Collected data
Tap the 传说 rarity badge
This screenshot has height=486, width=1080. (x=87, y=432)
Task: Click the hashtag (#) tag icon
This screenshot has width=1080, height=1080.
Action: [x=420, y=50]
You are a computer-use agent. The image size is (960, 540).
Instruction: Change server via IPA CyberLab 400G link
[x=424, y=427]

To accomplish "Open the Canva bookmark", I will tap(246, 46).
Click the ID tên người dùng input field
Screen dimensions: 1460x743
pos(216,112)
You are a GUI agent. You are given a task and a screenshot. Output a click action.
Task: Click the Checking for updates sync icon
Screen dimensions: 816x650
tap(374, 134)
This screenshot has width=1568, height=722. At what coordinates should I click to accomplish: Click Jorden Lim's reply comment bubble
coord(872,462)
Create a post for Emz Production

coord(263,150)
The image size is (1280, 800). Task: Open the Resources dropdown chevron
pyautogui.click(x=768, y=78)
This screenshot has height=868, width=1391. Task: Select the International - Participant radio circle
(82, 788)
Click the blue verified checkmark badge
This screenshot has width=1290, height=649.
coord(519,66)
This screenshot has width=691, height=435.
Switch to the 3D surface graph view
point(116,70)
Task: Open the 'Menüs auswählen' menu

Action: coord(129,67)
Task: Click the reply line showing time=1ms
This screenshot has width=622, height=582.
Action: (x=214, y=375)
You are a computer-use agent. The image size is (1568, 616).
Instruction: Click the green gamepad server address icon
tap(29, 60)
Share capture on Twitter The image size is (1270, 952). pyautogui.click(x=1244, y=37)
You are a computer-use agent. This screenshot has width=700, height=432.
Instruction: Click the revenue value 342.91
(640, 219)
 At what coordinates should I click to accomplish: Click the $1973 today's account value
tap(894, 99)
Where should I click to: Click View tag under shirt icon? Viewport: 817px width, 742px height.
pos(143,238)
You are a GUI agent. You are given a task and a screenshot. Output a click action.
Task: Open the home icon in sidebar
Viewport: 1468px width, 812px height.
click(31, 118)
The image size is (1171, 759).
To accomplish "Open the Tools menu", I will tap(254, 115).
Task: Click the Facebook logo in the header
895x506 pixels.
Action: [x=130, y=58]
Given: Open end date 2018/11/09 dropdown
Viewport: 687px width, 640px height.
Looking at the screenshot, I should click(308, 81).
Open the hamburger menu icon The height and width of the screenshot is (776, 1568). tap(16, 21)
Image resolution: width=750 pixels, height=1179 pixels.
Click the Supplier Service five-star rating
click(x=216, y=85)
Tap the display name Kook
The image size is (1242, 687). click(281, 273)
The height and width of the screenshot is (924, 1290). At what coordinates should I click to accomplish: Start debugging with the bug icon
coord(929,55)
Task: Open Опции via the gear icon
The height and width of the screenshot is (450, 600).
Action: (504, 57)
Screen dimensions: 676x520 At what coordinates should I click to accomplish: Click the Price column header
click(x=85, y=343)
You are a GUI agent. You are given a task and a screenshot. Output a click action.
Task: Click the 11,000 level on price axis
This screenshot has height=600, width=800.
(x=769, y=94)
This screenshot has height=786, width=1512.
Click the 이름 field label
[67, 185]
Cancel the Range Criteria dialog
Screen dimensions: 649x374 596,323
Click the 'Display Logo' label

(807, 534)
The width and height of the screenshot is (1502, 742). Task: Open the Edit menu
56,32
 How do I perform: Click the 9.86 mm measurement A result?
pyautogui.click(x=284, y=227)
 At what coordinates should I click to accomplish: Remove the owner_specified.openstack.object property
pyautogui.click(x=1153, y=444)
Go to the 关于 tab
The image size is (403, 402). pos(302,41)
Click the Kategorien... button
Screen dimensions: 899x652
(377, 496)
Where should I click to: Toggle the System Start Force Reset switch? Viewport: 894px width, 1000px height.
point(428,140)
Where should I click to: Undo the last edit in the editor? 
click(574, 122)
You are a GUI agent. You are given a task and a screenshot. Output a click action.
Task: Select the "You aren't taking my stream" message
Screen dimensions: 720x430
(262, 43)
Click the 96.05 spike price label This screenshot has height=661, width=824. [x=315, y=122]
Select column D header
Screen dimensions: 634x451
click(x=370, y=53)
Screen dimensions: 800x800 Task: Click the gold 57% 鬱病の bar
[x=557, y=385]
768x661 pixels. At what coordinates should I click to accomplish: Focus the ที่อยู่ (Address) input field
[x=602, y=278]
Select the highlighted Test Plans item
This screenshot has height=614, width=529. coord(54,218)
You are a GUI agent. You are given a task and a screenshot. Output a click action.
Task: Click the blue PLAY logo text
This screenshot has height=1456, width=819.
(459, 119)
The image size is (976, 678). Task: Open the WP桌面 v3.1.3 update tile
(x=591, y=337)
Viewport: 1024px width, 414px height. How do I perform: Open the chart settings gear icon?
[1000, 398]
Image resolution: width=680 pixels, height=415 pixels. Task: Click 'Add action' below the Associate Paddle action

GOAL OF THE EXERCISE >> Nothing but the lines from the one with "Task: Click the blue PLAY logo text" through the last line of the records above should be retyped, and those word for word.

WORKED SOLUTION >>
Task: Click the blue PLAY logo text
This screenshot has height=1456, width=819.
(459, 119)
The image size is (976, 678). Task: Open the WP桌面 v3.1.3 update tile
(x=591, y=337)
Viewport: 1024px width, 414px height. How do I perform: Open the chart settings gear icon?
[1000, 398]
Image resolution: width=680 pixels, height=415 pixels. Task: Click 'Add action' below the Associate Paddle action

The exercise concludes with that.